[clang] [llvm] [InstCombine] Preserve multi-dimensional array structure in GEP optimization (PR #176414)
Akash Dutta via cfe-commits
cfe-commits at lists.llvm.org
Fri Jan 16 11:01:37 PST 2026
https://github.com/akadutta updated https://github.com/llvm/llvm-project/pull/176414
>From 02783dd2e1679984611cc62c588e4b8e25b91223 Mon Sep 17 00:00:00 2001
From: akadutta <Akash.Dutta at amd.com>
Date: Fri, 16 Jan 2026 09:14:20 -0600
Subject: [PATCH 1/2] Preserve multi-dimensional array structure in GEP
optimization
---
.../InstCombine/InstructionCombining.cpp | 96 +++++++++++--------
.../InstCombine/canonicalize-gep-constglob.ll | 4 +-
llvm/test/Transforms/InstCombine/strcmp-3.ll | 6 +-
llvm/test/Transforms/InstCombine/strlen-8.ll | 10 +-
4 files changed, 67 insertions(+), 49 deletions(-)
diff --git a/llvm/lib/Transforms/InstCombine/InstructionCombining.cpp b/llvm/lib/Transforms/InstCombine/InstructionCombining.cpp
index d24db3de8f7b3..0daf76227418b 100644
--- a/llvm/lib/Transforms/InstCombine/InstructionCombining.cpp
+++ b/llvm/lib/Transforms/InstCombine/InstructionCombining.cpp
@@ -2921,12 +2921,21 @@ Instruction *InstCombinerImpl::visitGEPOfGEP(GetElementPtrInst &GEP,
Indices.append(GEP.op_begin() + 2, GEP.op_end());
// Don't create GEPs with more than one non-zero index.

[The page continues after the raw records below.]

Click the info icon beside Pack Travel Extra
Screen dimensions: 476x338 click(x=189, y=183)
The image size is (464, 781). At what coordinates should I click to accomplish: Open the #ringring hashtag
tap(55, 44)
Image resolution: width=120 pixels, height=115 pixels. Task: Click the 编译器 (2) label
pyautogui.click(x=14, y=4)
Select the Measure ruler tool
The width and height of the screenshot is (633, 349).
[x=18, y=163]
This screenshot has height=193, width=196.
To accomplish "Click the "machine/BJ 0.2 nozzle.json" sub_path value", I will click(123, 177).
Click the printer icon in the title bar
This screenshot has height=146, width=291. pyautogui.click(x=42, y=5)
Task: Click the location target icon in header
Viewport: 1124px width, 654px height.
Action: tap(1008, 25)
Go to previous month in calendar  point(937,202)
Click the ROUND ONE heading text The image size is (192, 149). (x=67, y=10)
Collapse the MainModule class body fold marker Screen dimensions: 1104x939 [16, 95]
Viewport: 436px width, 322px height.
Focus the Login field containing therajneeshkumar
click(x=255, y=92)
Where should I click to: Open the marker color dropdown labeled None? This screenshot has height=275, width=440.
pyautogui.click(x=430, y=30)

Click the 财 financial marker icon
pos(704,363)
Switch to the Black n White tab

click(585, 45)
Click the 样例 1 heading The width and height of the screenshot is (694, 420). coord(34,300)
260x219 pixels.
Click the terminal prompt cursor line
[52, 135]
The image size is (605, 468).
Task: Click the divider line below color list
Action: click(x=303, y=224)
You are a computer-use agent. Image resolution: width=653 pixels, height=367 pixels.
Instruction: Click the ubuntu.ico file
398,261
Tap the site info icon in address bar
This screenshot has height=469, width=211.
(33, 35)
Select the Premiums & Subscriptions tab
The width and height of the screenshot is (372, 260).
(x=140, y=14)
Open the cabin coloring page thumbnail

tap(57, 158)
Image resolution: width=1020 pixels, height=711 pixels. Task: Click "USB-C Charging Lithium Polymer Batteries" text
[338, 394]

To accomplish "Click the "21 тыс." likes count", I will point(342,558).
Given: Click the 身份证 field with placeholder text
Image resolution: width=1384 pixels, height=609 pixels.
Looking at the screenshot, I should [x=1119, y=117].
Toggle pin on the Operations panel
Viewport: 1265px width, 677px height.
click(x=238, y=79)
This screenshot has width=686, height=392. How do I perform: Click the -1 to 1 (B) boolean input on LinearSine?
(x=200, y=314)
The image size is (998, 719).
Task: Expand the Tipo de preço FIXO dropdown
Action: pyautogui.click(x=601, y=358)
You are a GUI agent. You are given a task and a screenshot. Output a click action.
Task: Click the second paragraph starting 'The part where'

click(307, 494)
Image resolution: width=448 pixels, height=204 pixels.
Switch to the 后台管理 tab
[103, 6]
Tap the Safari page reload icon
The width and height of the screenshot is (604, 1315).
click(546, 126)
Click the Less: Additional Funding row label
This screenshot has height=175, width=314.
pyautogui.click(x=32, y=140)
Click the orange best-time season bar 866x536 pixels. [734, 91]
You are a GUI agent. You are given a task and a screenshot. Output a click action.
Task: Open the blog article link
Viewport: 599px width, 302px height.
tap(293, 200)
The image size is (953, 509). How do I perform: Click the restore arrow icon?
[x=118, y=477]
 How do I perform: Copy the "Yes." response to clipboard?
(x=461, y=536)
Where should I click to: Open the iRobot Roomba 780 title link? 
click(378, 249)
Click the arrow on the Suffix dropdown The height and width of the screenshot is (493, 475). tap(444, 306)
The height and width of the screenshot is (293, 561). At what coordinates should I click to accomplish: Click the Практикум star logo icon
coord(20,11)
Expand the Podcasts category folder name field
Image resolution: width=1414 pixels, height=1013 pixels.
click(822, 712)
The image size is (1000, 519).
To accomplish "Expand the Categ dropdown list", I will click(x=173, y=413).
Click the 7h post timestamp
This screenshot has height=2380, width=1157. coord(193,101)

- unsigned NumNonZeroIndices = count_if(Indices, [](Value *Idx) {
- auto *C = dyn_cast<Constant>(Idx);
- return !C || !C->isNullValue();
- });
- if (NumNonZeroIndices > 1)
- return nullptr;
+ // Exception: For AMDGPU, preserve multi-dimensional array structure for
+ // better backend optimization (memory coalescing, vectorization). Check if
+ // the source element type is a multi-dimensional array.
+ Type *GEPSrcElemTy = GEP.getSourceElementType();
+ bool IsMultiDimArray_Strip = GEPSrcElemTy->isArrayTy() &&
+ GEPSrcElemTy->getArrayElementType()->isArrayTy();
+
+ if (!IsMultiDimArray_Strip) {
+ unsigned NumNonZeroIndices = count_if(Indices, [](Value *Idx) {
+ auto *C = dyn_cast<Constant>(Idx);
+ return !C || !C->isNullValue();
+ });
+ if (NumNonZeroIndices > 1)
+ return nullptr;
+ }
return replaceInstUsesWith(
GEP, Builder.CreateGEP(
@@ -3364,17 +3373,24 @@ Instruction *InstCombinerImpl::visitGetElementPtrInst(GetElementPtrInst &GEP) {
drop_end(Indices), "", GEP.getNoWrapFlags()));
}
- // Strip leading zero indices.
- auto *FirstIdx = dyn_cast<Constant>(Indices.front());
- if (FirstIdx && FirstIdx->isNullValue() &&
- !FirstIdx->getType()->isVectorTy()) {
- gep_type_iterator GTI = gep_type_begin(GEP);
- ++GTI;
- if (!GTI.isStruct())
- return replaceInstUsesWith(GEP, Builder.CreateGEP(GTI.getIndexedType(),
- GEP.getPointerOperand(),
- drop_begin(Indices), "",
- GEP.getNoWrapFlags()));
+ // Strip leading zero indices (except for multi-dimensional arrays).
+ // Preserve structure for better backend optimization.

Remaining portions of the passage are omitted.